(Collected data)
Segment Open
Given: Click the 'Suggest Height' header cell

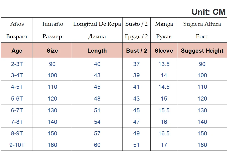Looking at the screenshot, I should click(202, 51).
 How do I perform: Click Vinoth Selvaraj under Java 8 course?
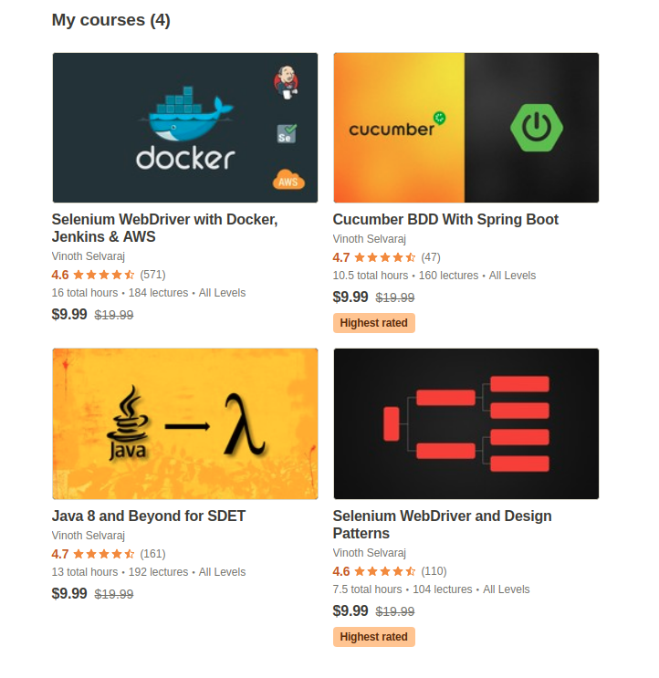pos(89,536)

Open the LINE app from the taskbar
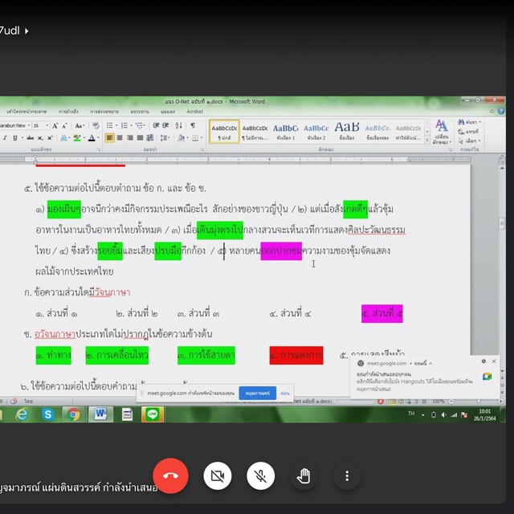point(153,414)
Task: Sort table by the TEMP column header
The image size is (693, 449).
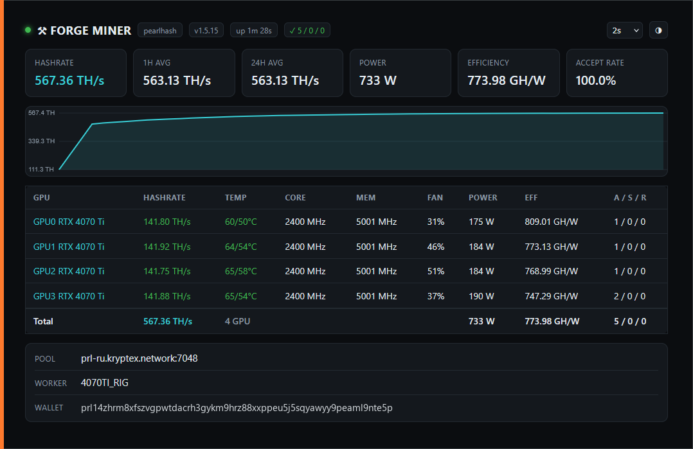Action: (235, 197)
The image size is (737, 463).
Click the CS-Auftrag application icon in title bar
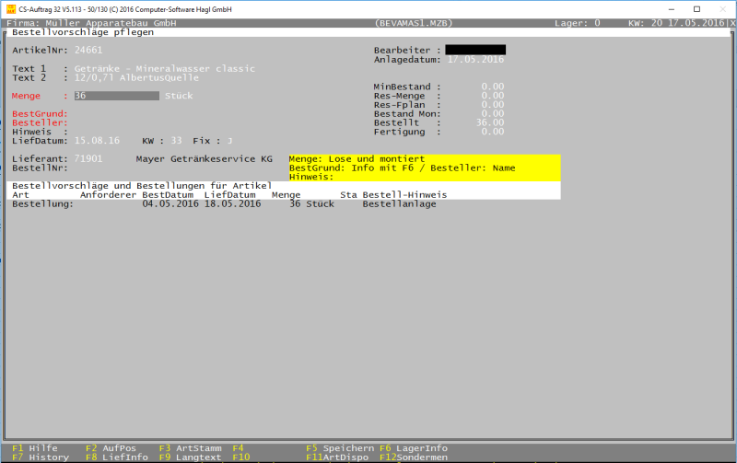[9, 8]
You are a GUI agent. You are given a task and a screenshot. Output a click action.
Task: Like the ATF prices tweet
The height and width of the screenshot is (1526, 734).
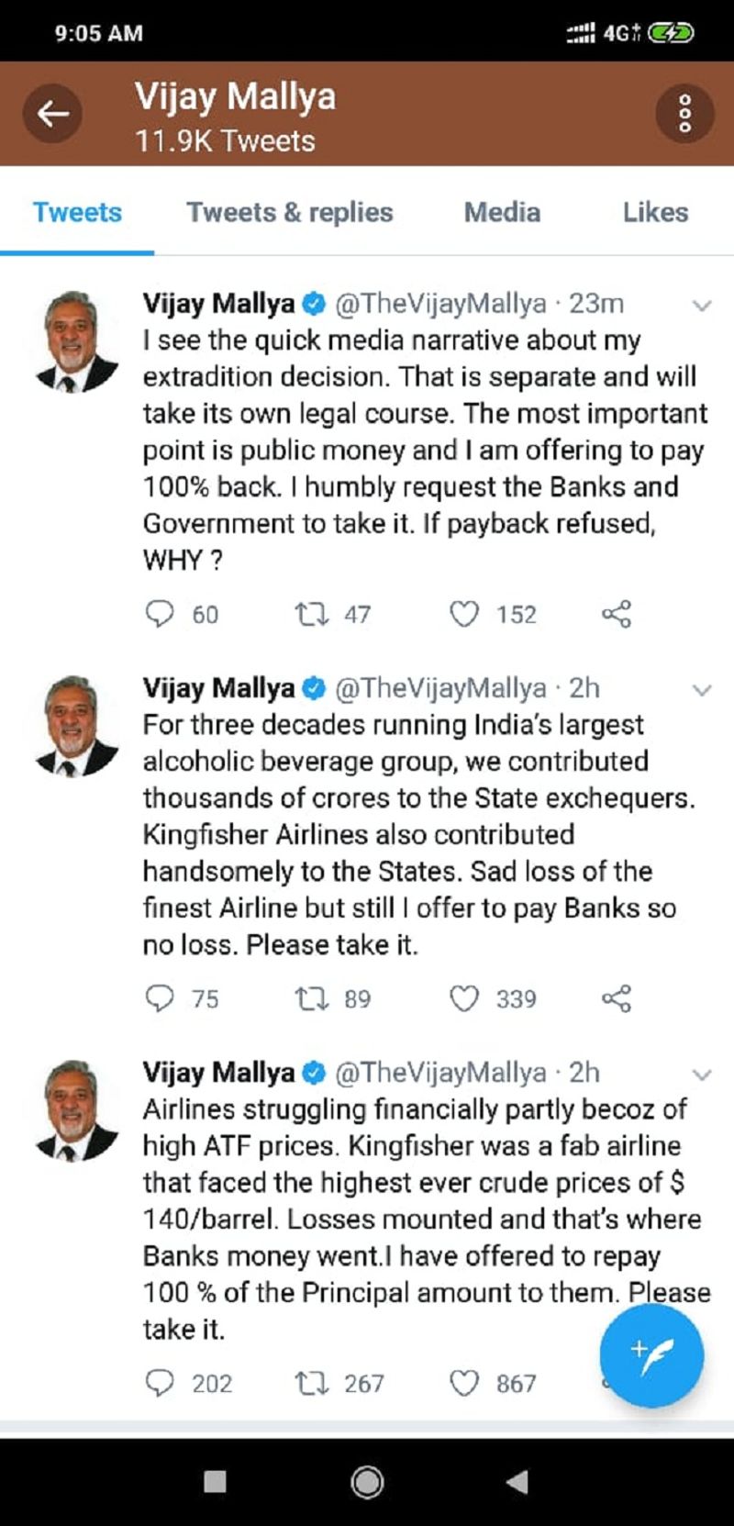[464, 1382]
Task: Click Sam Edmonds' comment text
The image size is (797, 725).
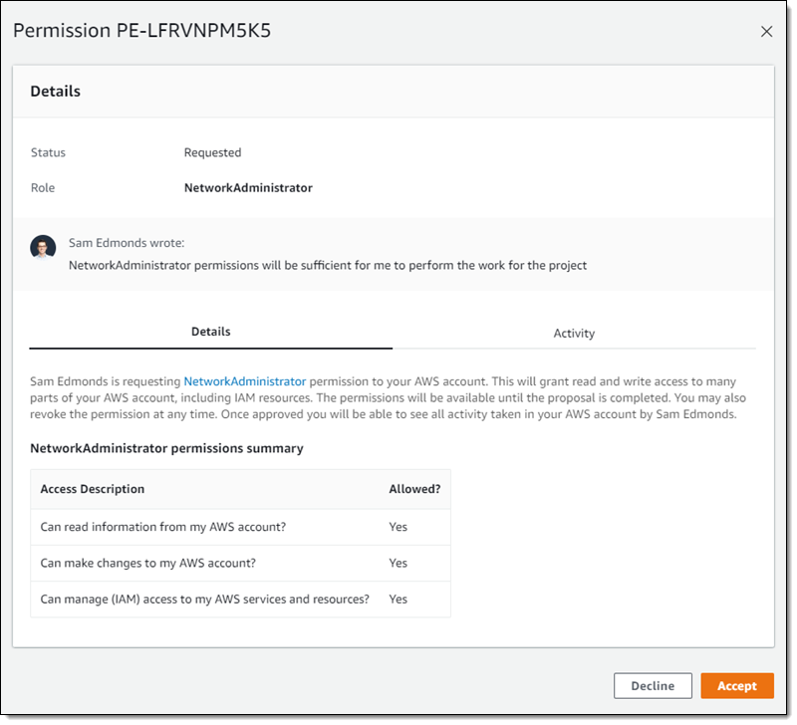Action: [x=328, y=266]
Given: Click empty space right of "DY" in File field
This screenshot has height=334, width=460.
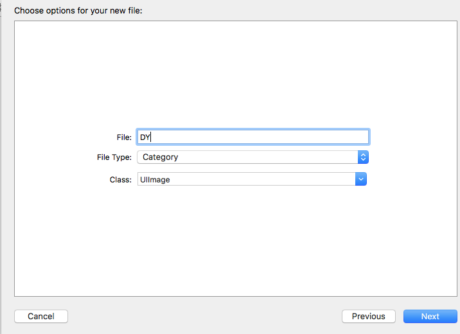Looking at the screenshot, I should tap(270, 137).
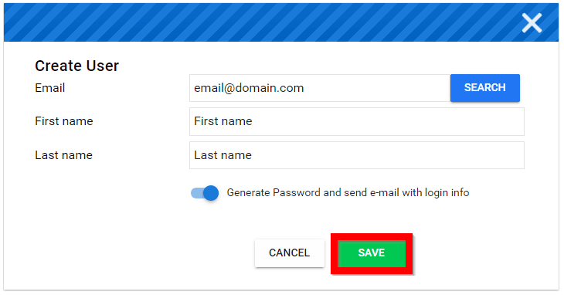Focus the Last name text box
Viewport: 564px width, 295px height.
pyautogui.click(x=356, y=155)
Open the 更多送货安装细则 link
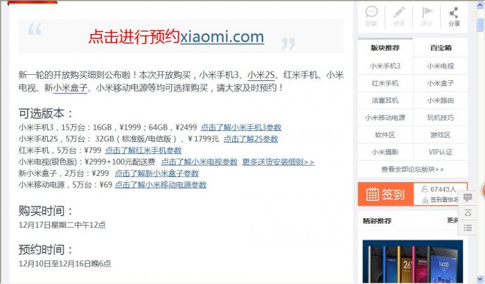The image size is (485, 284). tap(279, 162)
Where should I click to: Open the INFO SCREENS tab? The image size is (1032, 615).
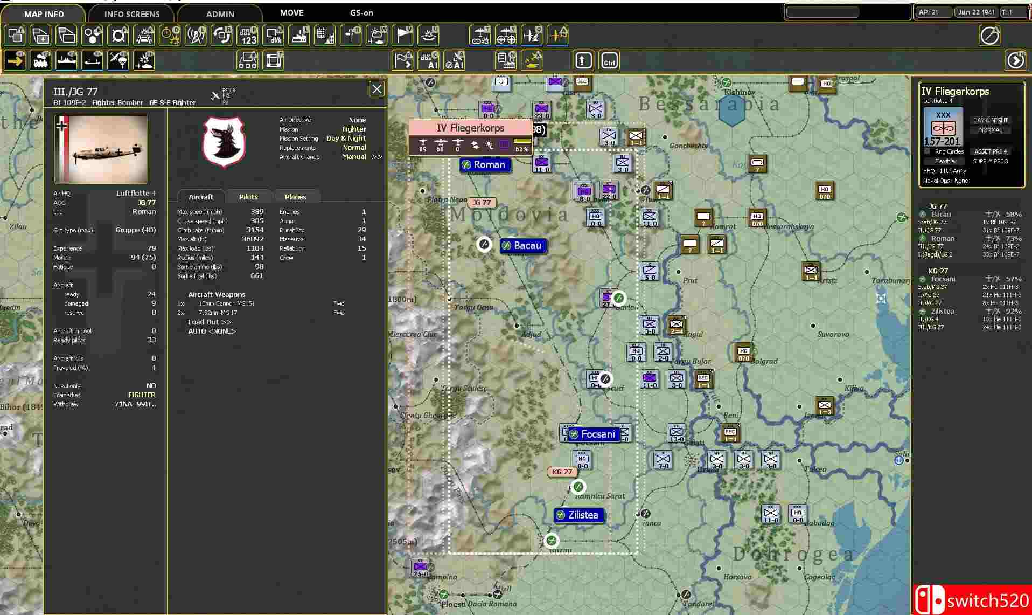pyautogui.click(x=132, y=14)
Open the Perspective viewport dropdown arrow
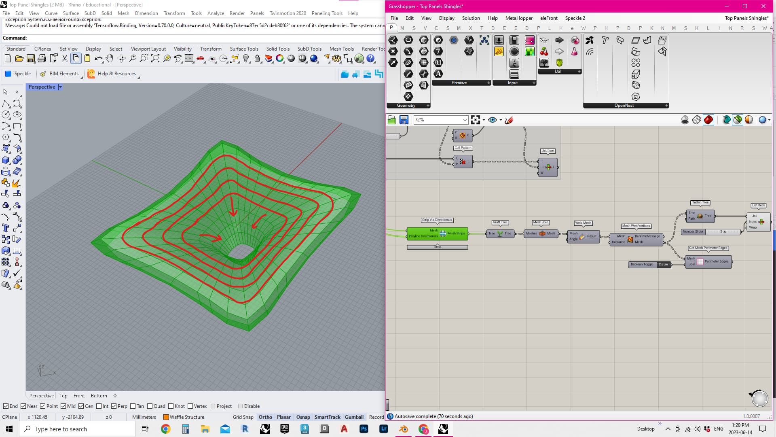776x437 pixels. point(60,87)
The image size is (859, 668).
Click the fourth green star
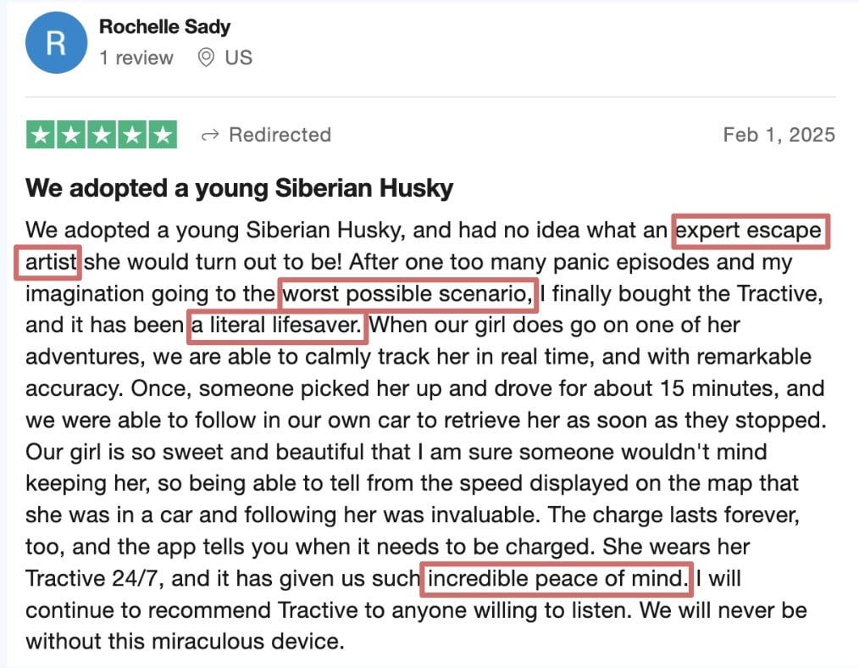pyautogui.click(x=132, y=135)
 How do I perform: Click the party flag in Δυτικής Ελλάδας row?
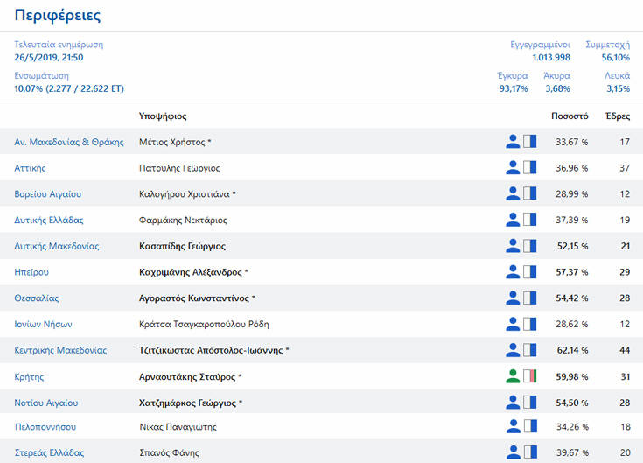pyautogui.click(x=529, y=220)
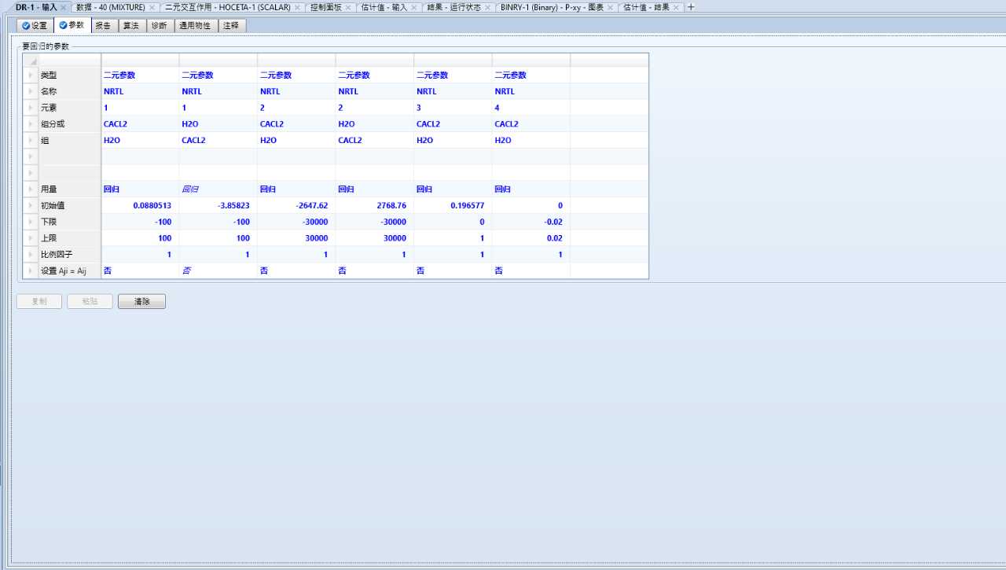
Task: Click the row arrow icon beside 类型
Action: 31,75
Segment Closed
Exercise directions:
Copy out exactly the lines between the line that contains "Where should I" and the last line of the records, both ends included; leave out every picture.

Your response:
Where should I click to: Open the INFO SCREENS tab? The image size is (1032, 615).
pyautogui.click(x=132, y=14)
Open the Perspective viewport dropdown arrow
776x437 pixels. point(60,87)
The image size is (859, 668).
Click the fourth green star
pyautogui.click(x=132, y=135)
 How do I perform: Click the party flag in Δυτικής Ελλάδας row?
pyautogui.click(x=529, y=220)
Task: Click the row arrow icon beside 类型
Action: 31,75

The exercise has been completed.